Jérôme Martin
Si Binet peut être considéré comme un précurseur de la docimologie, c’est à Édouard Toulouse26 et à ses élèves qu’elle doit sa constitution en discipline. Chef de service à l’Asile de Villejuif, Toulouse est à l’origine de plusieurs laboratoires, dont le Laboratoire de psychologie expérimentale rattaché à l’École pratique des hautes études. Henri Piéron y devient son collaborateur en 1900, avant de succéder à Binet. Henri Laugier rejoint Toulouse à l’hôpital Henri-Rouselle à partir de 192327.
Dans le sillage de Toulouse, ces scientifiques partagent une même conception de la fonction sociale de la science. Toulouse est en effet à l’origine de la biocratie, théorie selon laquelle « la conduite des peuples, de l’humanité toute entière ne sera organisée rationnellement que lorsqu’on aura réalisé un État où le gouvernement des personnes sera basé sur les sciences de la vie c’est-à-dire une Biocratie »28. Cet eugénisme « français » assigne donc à la science la mission de réorganiser la société sur des bases à la fois plus justes et plus efficaces. En particulier, la sélection des individus en vue de leur affectation à des fonctions sociales lui paraît fondamentale : « Ce n’est pas à l’âge où l’homme se présente à l’entrée d’une carrière que la sélection peut avoir lieu le plus utilement.

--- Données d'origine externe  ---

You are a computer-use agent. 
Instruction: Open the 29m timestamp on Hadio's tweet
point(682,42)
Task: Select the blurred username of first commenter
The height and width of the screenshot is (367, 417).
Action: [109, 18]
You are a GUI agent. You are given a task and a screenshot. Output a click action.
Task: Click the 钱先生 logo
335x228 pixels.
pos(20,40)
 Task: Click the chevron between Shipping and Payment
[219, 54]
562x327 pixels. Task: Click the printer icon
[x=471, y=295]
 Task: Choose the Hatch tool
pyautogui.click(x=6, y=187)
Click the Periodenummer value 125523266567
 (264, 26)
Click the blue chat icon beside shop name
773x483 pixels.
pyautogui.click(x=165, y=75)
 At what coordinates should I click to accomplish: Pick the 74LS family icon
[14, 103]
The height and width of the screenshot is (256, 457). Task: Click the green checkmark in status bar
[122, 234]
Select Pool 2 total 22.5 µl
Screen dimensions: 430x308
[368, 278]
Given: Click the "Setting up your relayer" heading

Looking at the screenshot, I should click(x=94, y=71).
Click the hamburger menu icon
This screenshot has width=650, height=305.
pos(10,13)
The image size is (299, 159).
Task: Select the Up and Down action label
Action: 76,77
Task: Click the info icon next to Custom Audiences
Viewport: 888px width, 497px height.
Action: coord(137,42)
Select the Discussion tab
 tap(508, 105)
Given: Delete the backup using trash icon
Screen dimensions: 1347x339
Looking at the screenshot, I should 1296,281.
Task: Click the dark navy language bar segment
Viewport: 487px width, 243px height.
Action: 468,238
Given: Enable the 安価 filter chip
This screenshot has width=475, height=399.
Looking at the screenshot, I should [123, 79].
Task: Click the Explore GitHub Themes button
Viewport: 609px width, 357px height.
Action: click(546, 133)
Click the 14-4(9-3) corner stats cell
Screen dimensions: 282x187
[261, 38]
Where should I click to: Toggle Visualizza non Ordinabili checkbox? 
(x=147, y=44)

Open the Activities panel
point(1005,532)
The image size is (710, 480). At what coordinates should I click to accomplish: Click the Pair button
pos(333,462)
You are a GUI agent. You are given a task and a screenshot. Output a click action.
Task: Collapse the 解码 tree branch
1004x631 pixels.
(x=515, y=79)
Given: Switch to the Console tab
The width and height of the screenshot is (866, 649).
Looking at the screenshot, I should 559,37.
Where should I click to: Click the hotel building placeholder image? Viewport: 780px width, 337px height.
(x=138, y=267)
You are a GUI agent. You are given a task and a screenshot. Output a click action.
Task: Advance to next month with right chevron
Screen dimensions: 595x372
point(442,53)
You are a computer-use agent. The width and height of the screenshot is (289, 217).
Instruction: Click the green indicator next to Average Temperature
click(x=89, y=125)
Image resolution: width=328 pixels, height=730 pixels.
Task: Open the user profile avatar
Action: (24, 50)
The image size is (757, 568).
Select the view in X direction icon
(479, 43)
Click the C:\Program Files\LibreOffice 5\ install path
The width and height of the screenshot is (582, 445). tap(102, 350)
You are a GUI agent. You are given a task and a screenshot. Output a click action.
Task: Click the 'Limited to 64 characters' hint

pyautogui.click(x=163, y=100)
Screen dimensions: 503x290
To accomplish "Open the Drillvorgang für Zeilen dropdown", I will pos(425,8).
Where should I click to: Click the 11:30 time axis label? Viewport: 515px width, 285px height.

À ce moment, les meilleurs dons ont pu ne pas être cultivés comme il aurait fallu. Le seul remède à cette situation injuste et surtout contraire à l’intérêt social se trouve dans l’organisation de l’école unique où tous les enfants – riches ou pauvres – devront passer et ne pourront s’élever jusqu’aux degrés supérieurs de l’enseignement qu’en fonction de leurs aptitudes »29. Ainsi, par un autre cheminement que celui suivi par Binet, les scientifiques formés autour de Toulouse accordent aux questions éducatives une place centrale. La détermination scientifique des aptitudes doit permettre à chaque individu d’occuper la fonction sociale la plus adaptée aussi bien pour lui-même que pour la société. Elle s’impose ainsi comme condition et légitimation de l’école unique ; elle justifie également l’orientation professionnelle.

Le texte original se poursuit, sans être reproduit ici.